DATASET ENTRIES>
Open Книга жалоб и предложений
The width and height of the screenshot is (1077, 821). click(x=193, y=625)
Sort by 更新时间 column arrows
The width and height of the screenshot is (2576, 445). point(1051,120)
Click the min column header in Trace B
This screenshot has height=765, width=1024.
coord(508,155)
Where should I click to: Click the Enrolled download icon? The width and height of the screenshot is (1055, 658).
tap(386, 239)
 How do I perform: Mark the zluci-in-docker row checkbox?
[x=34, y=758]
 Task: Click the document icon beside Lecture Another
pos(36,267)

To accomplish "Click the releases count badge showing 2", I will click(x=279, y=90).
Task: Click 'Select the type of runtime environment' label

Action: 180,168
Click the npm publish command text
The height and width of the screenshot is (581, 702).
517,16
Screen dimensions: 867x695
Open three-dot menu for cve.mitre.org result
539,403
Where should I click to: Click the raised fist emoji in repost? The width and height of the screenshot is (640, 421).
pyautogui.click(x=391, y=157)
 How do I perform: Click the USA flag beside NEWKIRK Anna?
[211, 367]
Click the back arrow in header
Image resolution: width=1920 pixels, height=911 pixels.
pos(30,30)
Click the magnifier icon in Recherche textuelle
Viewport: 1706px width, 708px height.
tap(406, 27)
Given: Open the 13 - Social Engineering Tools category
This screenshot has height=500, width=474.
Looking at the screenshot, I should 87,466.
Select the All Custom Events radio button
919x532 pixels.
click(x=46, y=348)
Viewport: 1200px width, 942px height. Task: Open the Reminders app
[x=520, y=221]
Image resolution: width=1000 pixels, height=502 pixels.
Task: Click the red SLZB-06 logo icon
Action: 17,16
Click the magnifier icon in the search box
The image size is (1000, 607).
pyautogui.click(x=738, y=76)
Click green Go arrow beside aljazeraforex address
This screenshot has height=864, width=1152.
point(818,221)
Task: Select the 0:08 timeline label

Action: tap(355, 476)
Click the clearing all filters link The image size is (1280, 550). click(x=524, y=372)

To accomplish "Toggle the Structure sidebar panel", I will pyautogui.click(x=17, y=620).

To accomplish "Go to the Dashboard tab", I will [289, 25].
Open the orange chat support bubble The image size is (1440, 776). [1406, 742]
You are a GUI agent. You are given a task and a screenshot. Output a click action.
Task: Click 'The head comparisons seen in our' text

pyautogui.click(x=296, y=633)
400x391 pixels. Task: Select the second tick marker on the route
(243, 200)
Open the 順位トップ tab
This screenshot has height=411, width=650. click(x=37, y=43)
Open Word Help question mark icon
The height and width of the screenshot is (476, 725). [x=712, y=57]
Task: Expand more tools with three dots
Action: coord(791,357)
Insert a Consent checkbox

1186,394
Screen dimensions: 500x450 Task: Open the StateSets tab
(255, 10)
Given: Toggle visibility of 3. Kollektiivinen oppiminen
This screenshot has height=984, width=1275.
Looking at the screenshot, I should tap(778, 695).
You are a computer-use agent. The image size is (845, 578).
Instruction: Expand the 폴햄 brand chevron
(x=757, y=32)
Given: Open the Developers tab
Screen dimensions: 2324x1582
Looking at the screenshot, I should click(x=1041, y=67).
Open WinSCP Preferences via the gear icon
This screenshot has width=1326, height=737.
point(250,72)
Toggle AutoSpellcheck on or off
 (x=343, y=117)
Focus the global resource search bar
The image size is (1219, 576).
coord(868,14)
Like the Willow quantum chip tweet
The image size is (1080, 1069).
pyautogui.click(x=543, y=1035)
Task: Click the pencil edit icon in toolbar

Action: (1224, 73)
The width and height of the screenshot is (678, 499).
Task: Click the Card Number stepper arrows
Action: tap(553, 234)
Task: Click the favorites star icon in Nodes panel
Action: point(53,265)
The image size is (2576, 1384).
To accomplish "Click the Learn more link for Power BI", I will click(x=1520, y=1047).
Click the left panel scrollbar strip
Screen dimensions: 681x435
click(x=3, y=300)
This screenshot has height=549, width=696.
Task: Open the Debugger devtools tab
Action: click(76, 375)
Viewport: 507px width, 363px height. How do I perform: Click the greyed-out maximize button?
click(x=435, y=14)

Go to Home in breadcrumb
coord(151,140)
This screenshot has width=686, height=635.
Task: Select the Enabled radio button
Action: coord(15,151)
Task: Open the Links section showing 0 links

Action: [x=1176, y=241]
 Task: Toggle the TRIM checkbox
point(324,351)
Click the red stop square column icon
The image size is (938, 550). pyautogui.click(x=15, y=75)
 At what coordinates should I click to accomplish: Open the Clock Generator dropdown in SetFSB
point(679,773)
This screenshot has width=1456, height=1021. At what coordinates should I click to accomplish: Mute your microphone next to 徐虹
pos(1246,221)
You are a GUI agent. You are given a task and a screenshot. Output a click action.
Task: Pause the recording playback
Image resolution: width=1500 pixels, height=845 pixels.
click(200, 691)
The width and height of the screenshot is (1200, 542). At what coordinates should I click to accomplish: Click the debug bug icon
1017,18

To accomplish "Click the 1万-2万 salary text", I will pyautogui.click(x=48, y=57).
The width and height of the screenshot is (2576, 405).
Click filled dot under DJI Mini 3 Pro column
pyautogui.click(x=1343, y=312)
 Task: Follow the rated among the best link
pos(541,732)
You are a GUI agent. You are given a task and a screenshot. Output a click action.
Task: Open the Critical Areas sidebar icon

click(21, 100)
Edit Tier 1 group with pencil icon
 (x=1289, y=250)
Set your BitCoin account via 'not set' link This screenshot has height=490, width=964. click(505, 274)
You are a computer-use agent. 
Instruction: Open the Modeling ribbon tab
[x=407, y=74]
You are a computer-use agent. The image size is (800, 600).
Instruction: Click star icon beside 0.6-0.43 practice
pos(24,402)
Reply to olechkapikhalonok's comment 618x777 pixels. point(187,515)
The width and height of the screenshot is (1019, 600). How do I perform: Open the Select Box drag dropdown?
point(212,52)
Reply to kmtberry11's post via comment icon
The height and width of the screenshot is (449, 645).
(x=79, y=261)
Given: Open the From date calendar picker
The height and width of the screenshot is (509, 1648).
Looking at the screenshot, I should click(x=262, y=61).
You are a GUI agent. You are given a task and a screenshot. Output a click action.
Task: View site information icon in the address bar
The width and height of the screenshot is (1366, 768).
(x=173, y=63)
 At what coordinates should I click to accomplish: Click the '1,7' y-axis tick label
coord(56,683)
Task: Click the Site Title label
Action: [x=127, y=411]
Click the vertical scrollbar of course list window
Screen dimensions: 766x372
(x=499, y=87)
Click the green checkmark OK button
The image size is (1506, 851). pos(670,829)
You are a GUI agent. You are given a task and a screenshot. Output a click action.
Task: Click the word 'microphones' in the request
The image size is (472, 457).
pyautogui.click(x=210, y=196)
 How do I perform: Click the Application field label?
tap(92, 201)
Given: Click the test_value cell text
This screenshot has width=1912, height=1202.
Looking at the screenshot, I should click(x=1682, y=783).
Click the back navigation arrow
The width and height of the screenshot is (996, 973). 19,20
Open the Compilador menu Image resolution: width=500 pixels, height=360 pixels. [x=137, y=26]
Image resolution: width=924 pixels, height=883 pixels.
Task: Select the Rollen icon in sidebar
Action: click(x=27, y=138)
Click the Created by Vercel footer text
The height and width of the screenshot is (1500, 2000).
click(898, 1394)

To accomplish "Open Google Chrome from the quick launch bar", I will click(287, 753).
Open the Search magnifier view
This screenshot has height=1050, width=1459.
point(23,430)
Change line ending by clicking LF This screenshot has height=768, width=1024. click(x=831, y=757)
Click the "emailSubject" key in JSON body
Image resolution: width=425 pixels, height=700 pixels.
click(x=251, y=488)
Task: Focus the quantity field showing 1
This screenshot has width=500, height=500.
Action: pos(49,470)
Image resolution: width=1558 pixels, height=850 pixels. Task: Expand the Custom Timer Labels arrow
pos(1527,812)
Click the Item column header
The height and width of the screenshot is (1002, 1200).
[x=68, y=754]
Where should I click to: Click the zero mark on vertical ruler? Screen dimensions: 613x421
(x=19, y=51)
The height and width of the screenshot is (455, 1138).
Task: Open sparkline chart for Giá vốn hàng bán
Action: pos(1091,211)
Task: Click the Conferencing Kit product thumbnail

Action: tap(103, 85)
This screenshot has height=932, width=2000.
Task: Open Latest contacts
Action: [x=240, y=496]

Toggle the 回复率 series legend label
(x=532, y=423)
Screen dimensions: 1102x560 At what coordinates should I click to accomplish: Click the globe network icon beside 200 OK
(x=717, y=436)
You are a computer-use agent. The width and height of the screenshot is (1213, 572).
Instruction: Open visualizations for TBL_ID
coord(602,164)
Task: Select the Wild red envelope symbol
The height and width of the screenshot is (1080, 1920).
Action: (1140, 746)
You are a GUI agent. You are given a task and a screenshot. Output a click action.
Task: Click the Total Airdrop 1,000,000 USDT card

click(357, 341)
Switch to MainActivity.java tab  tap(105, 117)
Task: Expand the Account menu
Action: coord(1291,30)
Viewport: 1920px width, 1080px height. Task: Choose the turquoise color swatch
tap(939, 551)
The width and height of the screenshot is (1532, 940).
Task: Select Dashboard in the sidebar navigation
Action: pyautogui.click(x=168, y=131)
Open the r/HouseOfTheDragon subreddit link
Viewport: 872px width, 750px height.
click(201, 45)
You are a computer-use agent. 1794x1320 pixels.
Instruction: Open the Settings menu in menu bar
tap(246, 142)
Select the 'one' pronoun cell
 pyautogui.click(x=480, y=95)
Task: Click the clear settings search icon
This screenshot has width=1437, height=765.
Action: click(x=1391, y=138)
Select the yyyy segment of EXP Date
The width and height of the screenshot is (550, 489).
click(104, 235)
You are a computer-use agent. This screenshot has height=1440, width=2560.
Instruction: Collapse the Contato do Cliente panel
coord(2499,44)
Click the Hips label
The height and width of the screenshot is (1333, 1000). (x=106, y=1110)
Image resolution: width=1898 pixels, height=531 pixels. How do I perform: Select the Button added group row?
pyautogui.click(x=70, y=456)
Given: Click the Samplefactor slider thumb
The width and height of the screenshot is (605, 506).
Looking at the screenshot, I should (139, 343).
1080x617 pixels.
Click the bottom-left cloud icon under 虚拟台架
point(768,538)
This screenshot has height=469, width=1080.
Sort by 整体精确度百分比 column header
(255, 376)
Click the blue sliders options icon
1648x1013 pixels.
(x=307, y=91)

PROBLEM DETAILS> For this exercise, please output exactly the lines above starting at the line with "Task: Click 'The" and ending at the line with "Given: Open the Developers tab", ends included.

RESPONSE AREA>
Task: Click 'The head comparisons seen in our' text

pyautogui.click(x=296, y=633)
400x391 pixels. Task: Select the second tick marker on the route
(243, 200)
Open the 順位トップ tab
This screenshot has height=411, width=650. click(x=37, y=43)
Open Word Help question mark icon
The height and width of the screenshot is (476, 725). [x=712, y=57]
Task: Expand more tools with three dots
Action: coord(791,357)
Insert a Consent checkbox

1186,394
Screen dimensions: 500x450 Task: Open the StateSets tab
(255, 10)
Given: Toggle visibility of 3. Kollektiivinen oppiminen
This screenshot has height=984, width=1275.
Looking at the screenshot, I should tap(778, 695).
You are a computer-use agent. The image size is (845, 578).
Instruction: Expand the 폴햄 brand chevron
(x=757, y=32)
Given: Open the Developers tab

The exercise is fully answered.